原因がわからないまま、市販薬を使用するのはやめましょう。
自己判断で市販薬を使用すると、合わない薬を使って症状を悪化させる可能性があります。医師や薬剤師に相談してから使用してください。
【一旦、自宅で安静に】よくある病気
軽い風邪(急性上気道炎)
急性気管支炎
の場合は、一旦自宅で安静にして、様子を見ても大丈夫でしょう。
1.軽い風邪(急性上気道炎)
ウイルスや細菌に上気道が感染することで起こります。体力や免疫力が下がっているとかかりやすいです。
安静にしていれば、1週間程度で治ることが多いです。
<主な症状>
発熱、咳、痰、鼻づまり、鼻水、頭痛、倦怠感などがあらわれます。
2.急性気管支炎
風邪の症状に続いて、症状があらわれます。ウイルスや細菌が気管支の粘膜に感染することで起こります。
ウイルス性の場合、安静にしていれば、自然と快方に向かうことが多いです。
<主な症状>
主な症状は、咳と痰です。
初期には粘り気のある透明の痰がでることがあります。その他、熱、食欲不振、倦怠感などの症状があらわれる場合もあります。
*安静にしていてもなかなか治らないときの対処
症状が4日以上続く場合は病院に行きましょう。
併発症状が重い、症状の悪化が見られる場合も、病院に行ってください。
【一度検査を】病院での治療が必要な病気
気管支ぜんそく
COPD(慢性閉塞性肺疾患)
の場合は、一度病院を受診した方がよいでしょう。
1.気管支ぜんそく
気管支が慢性の炎症を起こして、アレルゲン等の刺激によって狭くなり、ぜんそく発作が起こる病気です。
ぜんそく発作は、細菌やウイルス感染・ハウスダストやカビなどのアレルゲン、運動やアルコール、ストレスなどによって起こります。
<主な症状>
発作的に咳や痰がでるのが特徴です。ヒューヒュー・ゼーゼーという音がして、息苦しくなります。発作が出やすいのは、夜から朝にかけての時間帯です。
<病院での治療>
吸入薬等を使用して炎症を抑え、発作を予防します。
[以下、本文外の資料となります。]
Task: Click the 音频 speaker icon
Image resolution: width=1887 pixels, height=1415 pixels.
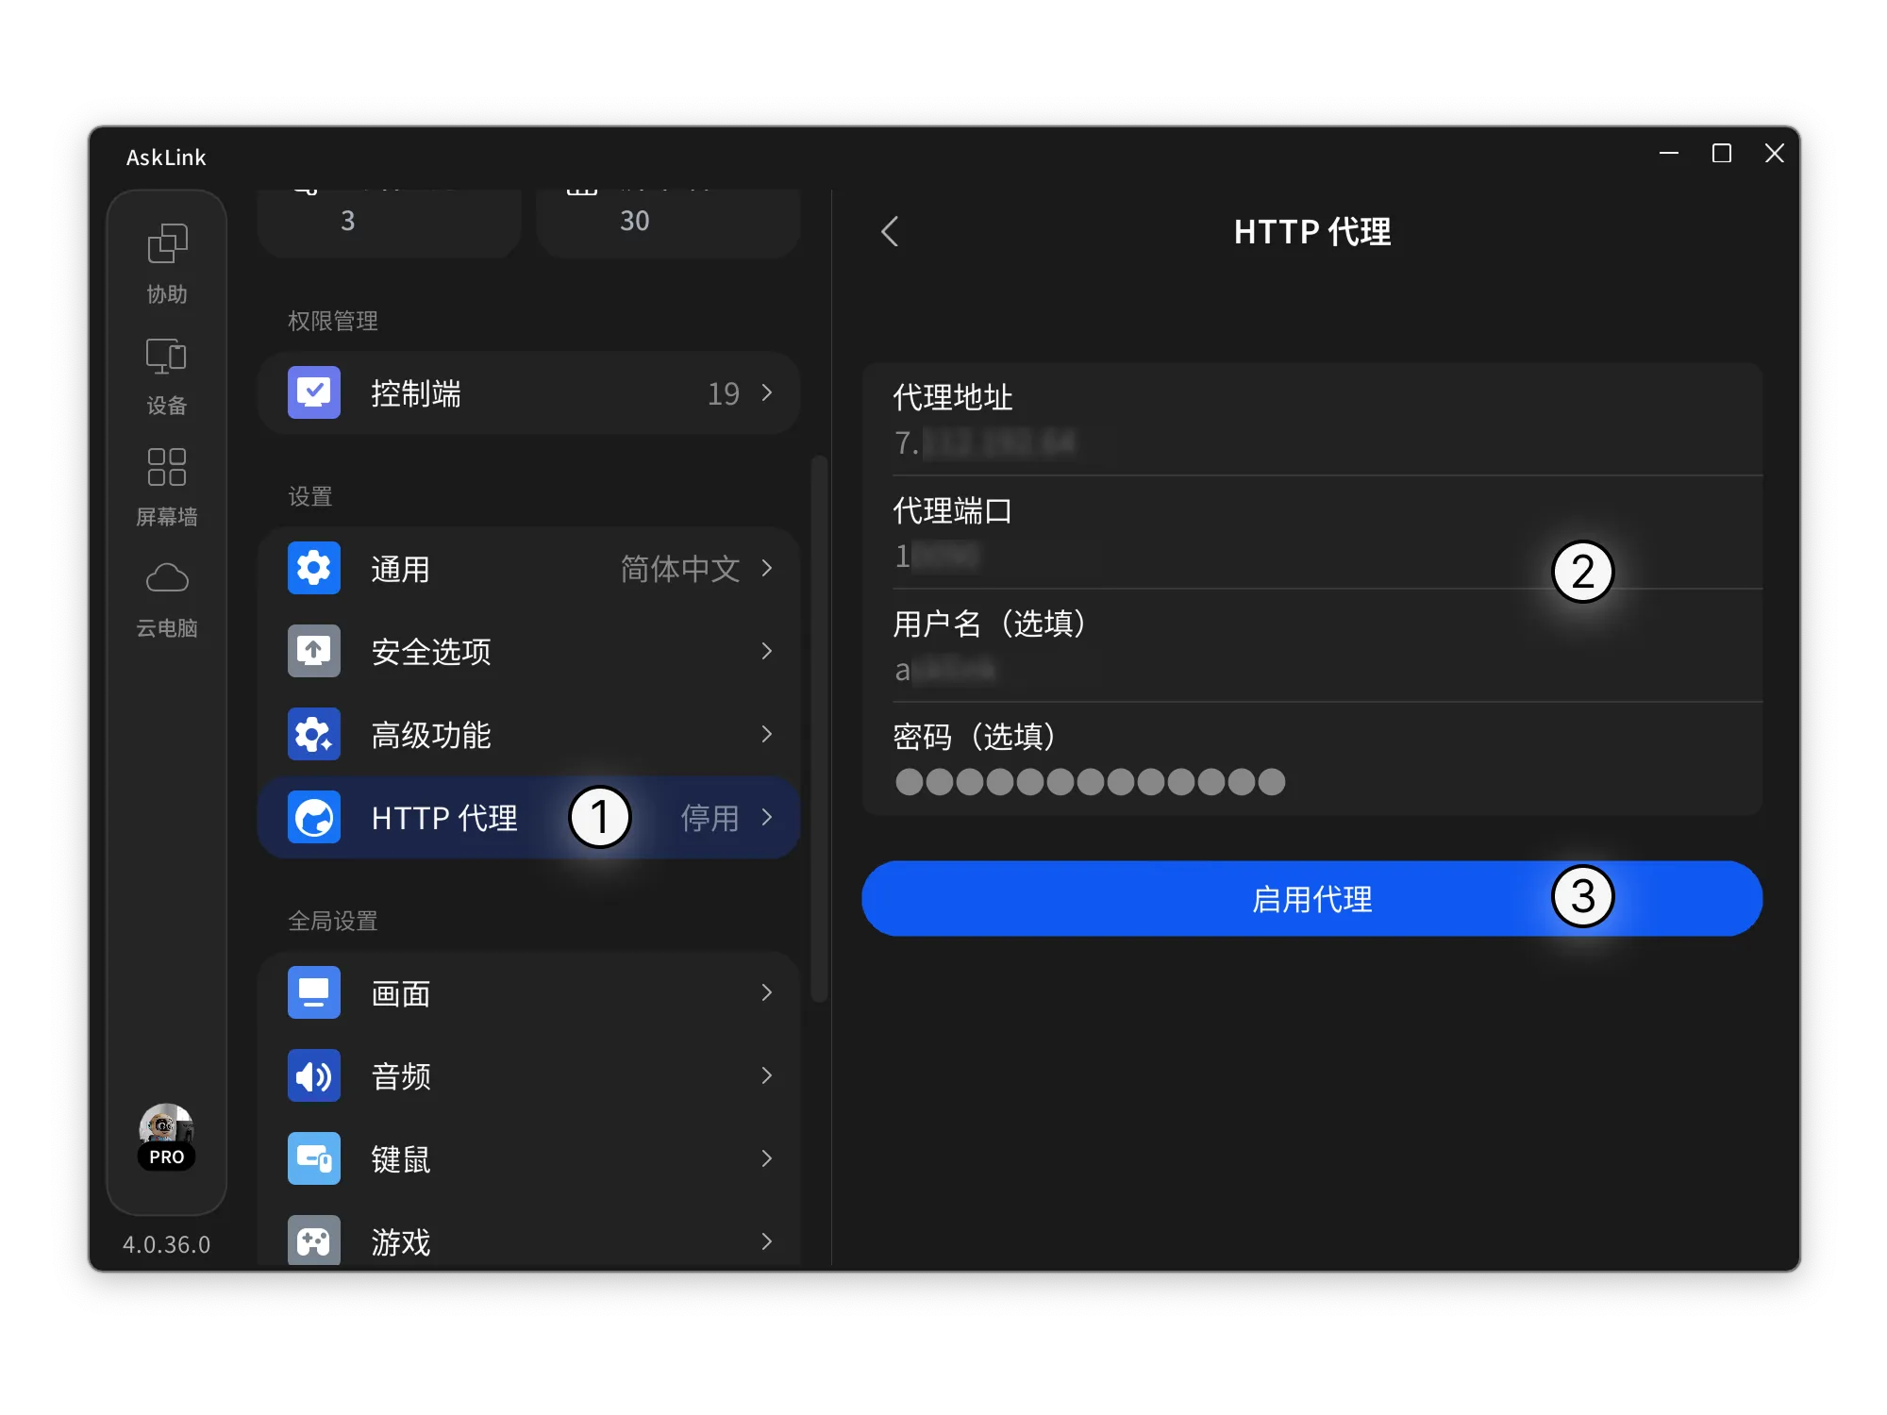Action: coord(312,1075)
発作が起こったら、気管支拡張薬等を使用します。
2.COPD(慢性閉塞性肺疾患)
喫煙が主な原因です。
喫煙習慣のある人のうち15~20%、中高年に発症することが多いと言われています。ほかにも排気ガスや遺伝的な要因によって発症することもあります。
<主な症状>
長期間咳と痰の症状が続き、特に秋から冬場にかけて症状が重くなる傾向があります。
その他、運動時に息切れが起こります。
<病院での治療>
気管支拡張薬を使用して治療しますが、治療の基本は禁煙です。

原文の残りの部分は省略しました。